Freeman Lecture Postponed
Today's Freeman lecture has been postponed until September.
Today's Freeman lecture has been postponed until September.
Tom Roeper will read from his new book
The Prism of Grammar: How Child Language Illuminates Humanity
Selections on acquisition, African-American English, and ethics in science
Amherst Books, 8 Main St (downtown Amherst), Wednesday, April 25, 8:00-9:00 pm
and at
the Harvard Coop, Harvard Square, Cambridge, Monday, May 21, 7:00 pm
The Linguist List Grad Shool Challenge ends tomorrow. We are in second place at present, with $1867. Unfortunately, this puts us quite a bit behind first-place Stanford University, with $3270. If you've not given yet, please do so today!
Brian Weatherson
Cornell University
Causation and causatives
Friday, April 13, 3:30pm, Bartlett 206
PhG meets next on April 24. Gaja Jarosz will give a practice talk for CLS 43, May 3-5. The talk is on the learning of restrictive lexicon-grammar combinations that cannot be identified using ranking biases.
[Thanks Kathryn P!]
SRG meets today (April 12), at Jan and Aynat's house in Northampton. The plan is to read Jacqueline Lecarme's paper 'Tense in nominals'. Aynat will lead the discussion.
[Thanks Florian!]
Semantic interfaces: cross-disciplinary and cross-linguistic perspectives
Friday April 20, 9:30-3:30pm, One Brattle Sq, Suite 6, Cambridge
Invited speakers
Each of the invited talks will be followed by commentary from two discussants from different disciplines, with interspersed general discussion and lunch.

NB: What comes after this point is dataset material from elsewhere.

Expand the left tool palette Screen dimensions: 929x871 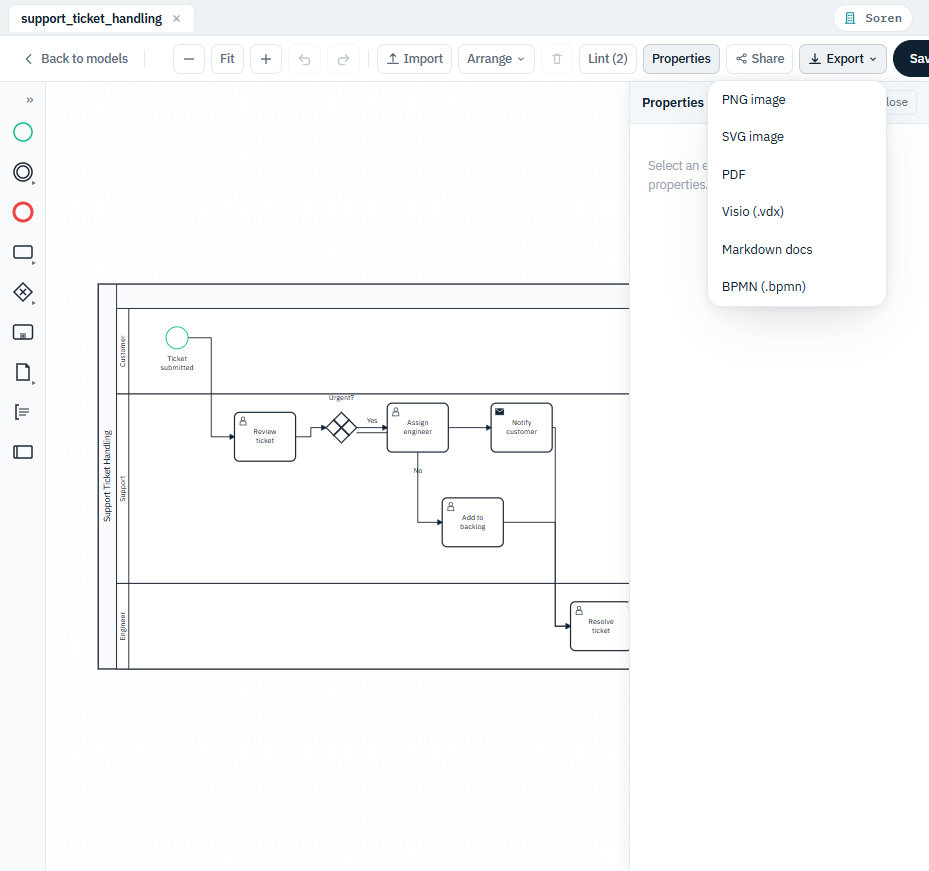30,100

John McCarthy is in Porto Alegre, Brazil, presenting a lecture and giving a short course at the III Seminário Internacional de Fonologia. The sponsoring institution is the Pontifícia Universidade Católica do Rio Grande do Sul. PUCRS is the home of Bira Alves, who is visiting the department this semester under Joe Pater's sponsorship.
From Barbara Partee:
Russians are big on anniversaries.
In February I relayed a request from Olga Mitrenina in St Petersburg to find out what month Syntactic Structures was published 50 years ago. Kai von Fintel tracked down the history and found it was February, and that went into an article Olga published in February in the popular press called (I'm translating) Colorless Green Ideas Live and Conquer.
Independently of that, a group of Moscow syntax students organized the first Moscow generative syntax conference, and called it "Syntactic Structures" ("Sintaksicheskie Struktury") in commemoration of that anniversary as well. It was a really nice two-day conference held in Moscow, April 5-6, with some students from St. Petersburg also participating. Here's the program. There were 13 presentations by students and young researchers, and 5 invited talks by senior linguists (including me), and a banquet at the end.

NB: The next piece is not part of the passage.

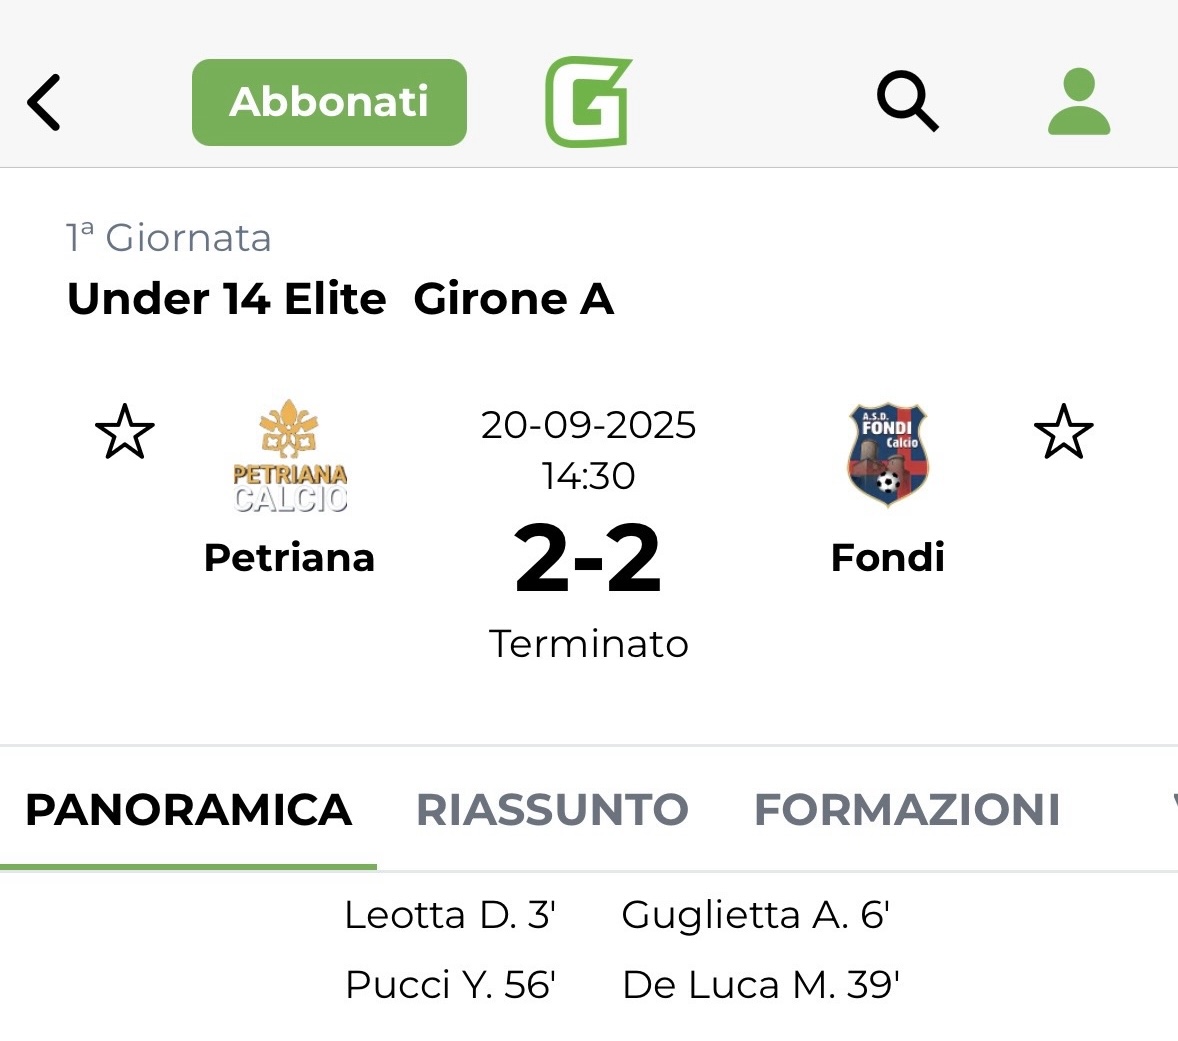This screenshot has width=1178, height=1041.
Task: Open the Formazioni tab
Action: pos(907,810)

Yakov Testelets closed the conference with a tribute to the enterprise of the students who organized the conference and to the revolution in linguistics marked by the publication of Syntactic Structures. The toasts at the banquet included an optimistic toast to the effect that there is now no longer "Russian linguistics" and "Western linguistics" but just "linguistics" -- maybe still a bit of an exaggeration, but increasingly true now for the younger generations of linguists in Moscow and St Petersburg. I've personally witnessed a huge change in 10 years.
There was also a nice toast to the 40th anniversary of Haj Ross's dissertation! Who would have noticed and marked the date besides a Russian! It was a great conference, very lively and stimulating, with a wonderful atmosphere! There are some photos of it on my Flickr site.
The espresso machine has arrived! Many thanks to fund-driver leader Florian Schwarz.